Bearing mind these are what I would refer to as "Dry goods" are these run out dates necessary?


----------



## Mad Cook (Oct 18, 2016)

BML said:


> I have a packet of Broth & Soup mix with dried beans, barley, lentils and peas with a run out date of 1.12.2013
> I also have found a packet of Lentilles vertes with a run out date of 2012.
> Bearing mind these are what I would refer to as "Dry goods" are these run out dates necessary?


They shouldn't do you any harm if they've been kept away from any contamination by insects, dirt,  etc., but they may not soften with soaking and cooking.


----------



## BML (Oct 18, 2016)

Many thanks for your reply.  I will soak and cook a few to see what happens.  Many thanks.


----------



## msmofet (Oct 18, 2016)

BML said:


> Many thanks for your reply.  I will soak and cook a few to see what happens.  Many thanks.

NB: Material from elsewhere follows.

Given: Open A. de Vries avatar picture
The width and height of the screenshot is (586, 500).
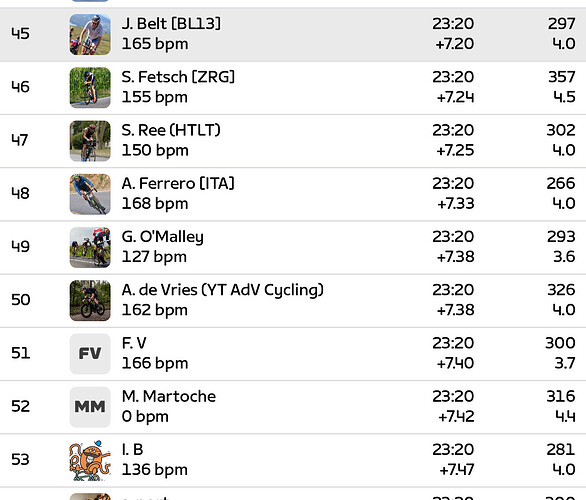Looking at the screenshot, I should pos(90,300).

Please let us know how they turn out. I just found an old bag of split peas and was wondering if I should use them for soup or pie weights.


----------



## GotGarlic (Oct 18, 2016)

Make sure you soak them in salted water. If they're not too far gone, salt will help them soften up.


----------



## Chef Munky (Oct 19, 2016)

BML said:


> I have a packet of Broth & Soup mix with dried beans, barley, lentils and peas with a run out date of 1.12.2013
> I also have found a packet of Lentilles vertes with a run out date of 2012.
> Bearing mind these are what I would refer to as "Dry goods" are these run out dates necessary?

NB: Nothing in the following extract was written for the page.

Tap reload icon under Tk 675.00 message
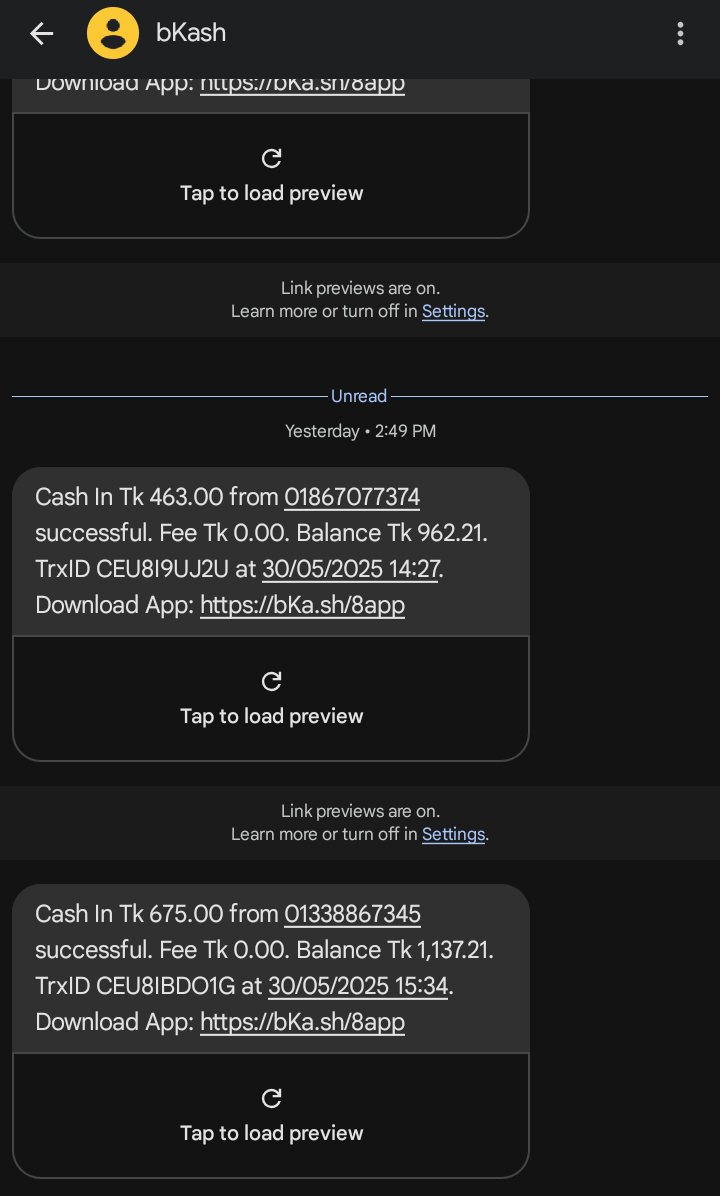The height and width of the screenshot is (1196, 720). click(271, 1098)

Not necessarily.The worst that could happen is the change in weather, room temperatures would effect them. Here the problem is condensation.
It can't be avoided.

I've had bags of all the above shoved in a cabinet and forgotten about.
None of them cooked well.Not one to give up. I found dehydrating them solved the problem.Didn't     rinse them before dehydrating.Only did that when I needed them for cooking.

HTH

Munky Badger


----------



## GotGarlic (Oct 19, 2016)

Chef Munky said:


> Not necessarily.The worst that could happen is the change in weather, room temperatures would effect them. Here the problem is condensation.
> It can't be avoided.
> 
> I've had bags of all the above shoved in a cabinet and forgotten about.
> ...



Actually, the worst that can happen is that they're too dry; they continue to lose moisture as they sit and chemical changes occur that make it impossible for them to soften. It might not be possible to save three-year-old legumes.


----------



## Chef Munky (Oct 19, 2016)

GotGarlic said:


> Actually, the worst that can happen is that they're too dry; they continue to lose moisture as they sit and chemical changes occur that make it impossible for them to soften. It might not be possible to save three-year-old legumes.



Yes it is possible to save three year old legumes.
Make them and send them over to your neighbors house.
See? problem solved 

Life is easy...In my world.

Munky Badger.


----------



## GotGarlic (Oct 19, 2016)

Chef Munky said:


> Yes it is possible to save three year old legumes.
> Make them and send them over to your neighbors house.
> See? problem solved
> 
> Life is easy...In my world.



With neighbors like yours, that's a great solution!


----------